[Dataset entries]
________________________

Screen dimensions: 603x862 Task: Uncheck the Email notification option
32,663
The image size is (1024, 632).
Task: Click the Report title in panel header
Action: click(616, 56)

________________________

The full set of lines above should be retyped without a single change.

Task answer.
Screen dimensions: 603x862 Task: Uncheck the Email notification option
32,663
The image size is (1024, 632).
Task: Click the Report title in panel header
Action: click(616, 56)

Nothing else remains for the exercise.